**Exercise**
Reproduce the portion of the article on the Air Force bomber force between "Gen. Timothy Ray, speaking" and "buying more slowly.", inclusive, word for word.

## Start Reading passage

The head of Air Force Global Strike Command believes the bomber force needs to grow, but he thinks it’s too early in the development cycle of the B-21 Raider to decide by how much because the jet’s final cost is not yet known.

Gen. Timothy Ray, speaking with reporters in Washington, D.C., on Wednesday, said AFGSC’s “Bomber Vector” was developed before the new National Defense Strategy was written, and he’s not ready yet to say the roadmap should be implemented.

“My job … is to keep as many options on the table as long as I possibly can,” Ray said. It won’t be known until about 2024 what the production cost of the new B-21 bomber will be, he said, because that’s the transition point between development, construction of the initial test aircraft, and the production version. Deciding on a final production number before that point would be “gambling,” Ray said, because it’s impossible to know what the world situation or the “fiscal realities will look like” before then.

Ray acknowledged that facilitizing for a rapid production of the new bomber would probably cost less than buying more slowly. 

“[If] you think … about rate per year to get to your fleet size earlier and the savings that gives you, to build out the fleet faster is cheaper,” he admitted. “But like anything, you pay more up-front” to get high-capacity production. Though the Air Force has never said how quickly it plans to build B-21s, a number of officials have suggested it will be slow. The Bomber Vector said the B-2 and B-1 would start phasing out circa 2031, because the bulk of the B-21 fleet would be delivered by then. A fleet of 100 bombers delivered over seven years translates to production of fewer than 14 per year, since at least some early test versions are expected to be converted for operational use.   

He also suggested the Air Force has “learned from” the B-2 and F-22 programs, where it paid industry to gear up for mass production and ended up buying far fewer than expected, raising unit costs.

The bomber roadmap was “the product of an evolutionary process,” and the shifting of “two commands with two bombers” to “one command with four bombers, and the NDS,” Ray noted. Still to be mixed into the bomber equation is the service’s “The Air Force We Need” analysis released last fall; a study by the Center for Strategic and Budgetary Assessments, and “certainly Mitre (Corp.) was asked to give an input,” Ray said, adding that he’d seen bomber fleet analysis from AFA’s Mitchell Institute as well. “When I look at those particular dimensions, every indication is that the bomber force needs to grow,” he asserted.

The US no longer enjoys the “sanctuary” of being behind two oceans, “so our ability to project power, I think, grows more important,” Ray said. “Every indication is that the Air Force will be at the forefront of any conflict of any dimension.” He also said he feels the bomber force specifically is “under-invested” in hypersonics, counterspace, and counter-maritime capabilities. He needs to “close some of these gaps that I see that are growing” and do so “smarter, better, faster, cheaper.”

## End Reading passage
## Start Supplied data

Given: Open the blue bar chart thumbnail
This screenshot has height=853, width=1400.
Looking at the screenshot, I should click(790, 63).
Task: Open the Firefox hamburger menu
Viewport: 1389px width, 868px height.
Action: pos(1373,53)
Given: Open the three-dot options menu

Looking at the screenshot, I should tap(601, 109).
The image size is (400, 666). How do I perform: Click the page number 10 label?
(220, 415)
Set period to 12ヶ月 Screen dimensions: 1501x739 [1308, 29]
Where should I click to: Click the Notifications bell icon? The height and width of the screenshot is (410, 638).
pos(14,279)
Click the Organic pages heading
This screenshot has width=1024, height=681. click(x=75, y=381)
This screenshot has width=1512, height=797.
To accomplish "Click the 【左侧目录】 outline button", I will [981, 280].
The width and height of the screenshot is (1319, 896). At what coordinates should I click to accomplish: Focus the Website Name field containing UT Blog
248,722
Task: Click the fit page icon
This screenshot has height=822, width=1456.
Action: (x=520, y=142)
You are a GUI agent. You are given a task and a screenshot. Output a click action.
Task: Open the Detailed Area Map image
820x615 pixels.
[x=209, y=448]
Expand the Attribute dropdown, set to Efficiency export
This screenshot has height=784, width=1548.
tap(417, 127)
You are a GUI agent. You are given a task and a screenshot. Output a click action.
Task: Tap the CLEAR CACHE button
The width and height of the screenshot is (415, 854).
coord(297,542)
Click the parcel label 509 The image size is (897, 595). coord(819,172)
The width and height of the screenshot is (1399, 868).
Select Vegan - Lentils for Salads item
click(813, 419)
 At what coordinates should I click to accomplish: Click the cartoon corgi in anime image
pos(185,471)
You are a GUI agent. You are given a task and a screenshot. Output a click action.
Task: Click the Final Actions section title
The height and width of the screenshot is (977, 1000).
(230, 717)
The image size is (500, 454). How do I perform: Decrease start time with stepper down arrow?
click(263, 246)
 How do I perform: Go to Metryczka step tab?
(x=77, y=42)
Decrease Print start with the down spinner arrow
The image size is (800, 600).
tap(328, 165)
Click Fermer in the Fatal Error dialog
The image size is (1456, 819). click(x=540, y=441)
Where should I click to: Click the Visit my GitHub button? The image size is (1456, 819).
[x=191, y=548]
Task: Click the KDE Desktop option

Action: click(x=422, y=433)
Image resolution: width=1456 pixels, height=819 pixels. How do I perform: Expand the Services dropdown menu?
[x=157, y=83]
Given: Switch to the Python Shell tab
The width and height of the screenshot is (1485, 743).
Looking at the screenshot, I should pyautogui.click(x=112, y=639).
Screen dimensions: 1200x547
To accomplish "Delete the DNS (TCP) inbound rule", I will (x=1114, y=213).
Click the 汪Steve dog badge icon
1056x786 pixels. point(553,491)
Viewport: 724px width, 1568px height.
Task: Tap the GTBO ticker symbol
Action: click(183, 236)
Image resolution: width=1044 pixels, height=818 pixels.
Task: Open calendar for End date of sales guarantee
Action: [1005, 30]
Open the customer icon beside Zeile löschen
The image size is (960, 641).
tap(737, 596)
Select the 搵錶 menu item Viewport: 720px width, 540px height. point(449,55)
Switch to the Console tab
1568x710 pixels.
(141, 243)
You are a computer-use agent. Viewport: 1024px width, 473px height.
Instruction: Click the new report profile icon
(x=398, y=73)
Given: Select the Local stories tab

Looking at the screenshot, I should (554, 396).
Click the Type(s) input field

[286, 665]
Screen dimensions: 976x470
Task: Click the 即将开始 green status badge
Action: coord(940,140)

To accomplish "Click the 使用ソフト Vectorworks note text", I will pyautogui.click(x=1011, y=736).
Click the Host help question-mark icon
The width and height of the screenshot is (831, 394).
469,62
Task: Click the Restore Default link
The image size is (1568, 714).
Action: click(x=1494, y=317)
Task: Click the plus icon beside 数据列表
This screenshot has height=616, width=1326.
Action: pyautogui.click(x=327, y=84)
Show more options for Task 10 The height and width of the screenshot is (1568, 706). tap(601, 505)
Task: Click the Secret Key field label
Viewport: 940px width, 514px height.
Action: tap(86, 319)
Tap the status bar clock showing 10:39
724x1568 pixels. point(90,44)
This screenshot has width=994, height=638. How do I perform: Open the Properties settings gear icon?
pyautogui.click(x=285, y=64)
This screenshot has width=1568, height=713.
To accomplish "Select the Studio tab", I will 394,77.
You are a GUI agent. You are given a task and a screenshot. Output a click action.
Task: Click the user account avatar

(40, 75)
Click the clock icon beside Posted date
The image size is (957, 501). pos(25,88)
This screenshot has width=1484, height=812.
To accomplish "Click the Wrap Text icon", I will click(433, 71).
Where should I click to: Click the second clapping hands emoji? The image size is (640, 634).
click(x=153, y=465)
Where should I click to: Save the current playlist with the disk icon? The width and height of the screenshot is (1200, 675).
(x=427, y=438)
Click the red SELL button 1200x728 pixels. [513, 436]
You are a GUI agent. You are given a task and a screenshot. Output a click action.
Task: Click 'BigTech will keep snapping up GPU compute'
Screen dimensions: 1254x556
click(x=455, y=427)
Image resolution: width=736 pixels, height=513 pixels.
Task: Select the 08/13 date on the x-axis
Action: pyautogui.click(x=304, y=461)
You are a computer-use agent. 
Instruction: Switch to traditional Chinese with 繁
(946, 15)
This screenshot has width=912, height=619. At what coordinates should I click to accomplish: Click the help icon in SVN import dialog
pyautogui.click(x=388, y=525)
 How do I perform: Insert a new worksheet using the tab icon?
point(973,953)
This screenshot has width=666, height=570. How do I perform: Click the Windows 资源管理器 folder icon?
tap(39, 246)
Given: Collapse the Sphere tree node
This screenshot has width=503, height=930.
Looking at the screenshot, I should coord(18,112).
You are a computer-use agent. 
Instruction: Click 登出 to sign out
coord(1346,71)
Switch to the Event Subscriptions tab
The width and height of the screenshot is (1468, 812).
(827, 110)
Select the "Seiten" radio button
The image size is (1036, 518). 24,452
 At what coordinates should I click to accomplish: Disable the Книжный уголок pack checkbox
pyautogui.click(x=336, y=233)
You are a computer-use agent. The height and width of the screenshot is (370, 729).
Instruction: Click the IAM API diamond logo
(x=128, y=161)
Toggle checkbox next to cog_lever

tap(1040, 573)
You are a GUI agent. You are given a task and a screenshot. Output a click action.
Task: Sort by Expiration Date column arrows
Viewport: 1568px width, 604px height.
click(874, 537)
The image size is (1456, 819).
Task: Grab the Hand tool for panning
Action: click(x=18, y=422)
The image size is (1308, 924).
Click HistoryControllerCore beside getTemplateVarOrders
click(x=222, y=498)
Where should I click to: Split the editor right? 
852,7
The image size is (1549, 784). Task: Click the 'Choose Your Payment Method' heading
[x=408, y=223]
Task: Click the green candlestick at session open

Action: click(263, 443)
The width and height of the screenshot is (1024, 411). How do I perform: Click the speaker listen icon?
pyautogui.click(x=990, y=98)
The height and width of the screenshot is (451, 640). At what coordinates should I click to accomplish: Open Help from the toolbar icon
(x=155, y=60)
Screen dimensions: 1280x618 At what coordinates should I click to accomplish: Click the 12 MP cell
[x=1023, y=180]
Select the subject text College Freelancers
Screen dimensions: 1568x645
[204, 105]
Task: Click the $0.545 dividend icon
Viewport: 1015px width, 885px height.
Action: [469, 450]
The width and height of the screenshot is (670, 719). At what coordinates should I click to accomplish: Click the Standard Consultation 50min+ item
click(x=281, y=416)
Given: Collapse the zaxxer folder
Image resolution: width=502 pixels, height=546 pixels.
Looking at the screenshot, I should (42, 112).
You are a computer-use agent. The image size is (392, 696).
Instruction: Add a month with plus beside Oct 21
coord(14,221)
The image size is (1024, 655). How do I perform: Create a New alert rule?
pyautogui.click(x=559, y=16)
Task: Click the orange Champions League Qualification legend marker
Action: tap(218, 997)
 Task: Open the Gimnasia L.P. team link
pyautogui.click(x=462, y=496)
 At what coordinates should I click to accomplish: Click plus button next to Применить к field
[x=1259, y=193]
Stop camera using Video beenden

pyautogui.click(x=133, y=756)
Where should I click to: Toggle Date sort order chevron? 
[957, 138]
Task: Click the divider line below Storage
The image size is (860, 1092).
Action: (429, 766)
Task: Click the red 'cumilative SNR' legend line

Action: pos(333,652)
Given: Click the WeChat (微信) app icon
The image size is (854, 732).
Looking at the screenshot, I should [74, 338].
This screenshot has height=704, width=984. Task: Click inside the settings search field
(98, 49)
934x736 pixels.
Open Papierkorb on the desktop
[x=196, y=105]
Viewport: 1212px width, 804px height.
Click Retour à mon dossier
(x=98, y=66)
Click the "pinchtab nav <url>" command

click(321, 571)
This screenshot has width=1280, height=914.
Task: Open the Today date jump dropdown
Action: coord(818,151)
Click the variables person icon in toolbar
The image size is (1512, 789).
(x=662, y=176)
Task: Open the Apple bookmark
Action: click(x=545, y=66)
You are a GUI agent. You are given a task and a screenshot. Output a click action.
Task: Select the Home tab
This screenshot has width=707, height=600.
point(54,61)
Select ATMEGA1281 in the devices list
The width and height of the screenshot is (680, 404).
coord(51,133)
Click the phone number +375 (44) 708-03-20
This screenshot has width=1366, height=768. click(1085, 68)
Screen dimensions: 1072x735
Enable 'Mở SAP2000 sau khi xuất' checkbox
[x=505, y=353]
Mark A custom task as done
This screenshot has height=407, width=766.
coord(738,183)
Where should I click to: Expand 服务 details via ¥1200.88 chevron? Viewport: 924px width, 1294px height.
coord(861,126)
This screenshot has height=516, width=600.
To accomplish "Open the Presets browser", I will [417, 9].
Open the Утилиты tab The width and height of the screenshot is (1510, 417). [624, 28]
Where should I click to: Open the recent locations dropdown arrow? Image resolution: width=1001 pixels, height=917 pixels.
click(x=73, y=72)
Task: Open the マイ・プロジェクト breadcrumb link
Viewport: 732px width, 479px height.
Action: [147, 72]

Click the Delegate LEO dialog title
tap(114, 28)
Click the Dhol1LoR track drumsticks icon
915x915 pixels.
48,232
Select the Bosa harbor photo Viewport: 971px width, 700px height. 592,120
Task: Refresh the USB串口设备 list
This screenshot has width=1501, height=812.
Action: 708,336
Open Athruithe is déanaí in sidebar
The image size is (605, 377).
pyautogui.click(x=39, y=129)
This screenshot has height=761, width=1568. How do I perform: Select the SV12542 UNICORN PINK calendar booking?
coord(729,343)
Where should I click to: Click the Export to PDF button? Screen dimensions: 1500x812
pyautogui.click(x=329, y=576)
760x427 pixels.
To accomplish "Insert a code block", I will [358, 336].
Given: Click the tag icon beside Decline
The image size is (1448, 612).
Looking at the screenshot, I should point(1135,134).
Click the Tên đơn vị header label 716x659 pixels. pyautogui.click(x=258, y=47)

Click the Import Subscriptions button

## End Supplied data

**Task output**
Gen. Timothy Ray, speaking with reporters in Washington, D.C., on Wednesday, said AFGSC’s “Bomber Vector” was developed before the new National Defense Strategy was written, and he’s not ready yet to say the roadmap should be implemented.

“My job … is to keep as many options on the table as long as I possibly can,” Ray said. It won’t be known until about 2024 what the production cost of the new B-21 bomber will be, he said, because that’s the transition point between development, construction of the initial test aircraft, and the production version. Deciding on a final production number before that point would be “gambling,” Ray said, because it’s impossible to know what the world situation or the “fiscal realities will look like” before then.

Ray acknowledged that facilitizing for a rapid production of the new bomber would probably cost less than buying more slowly.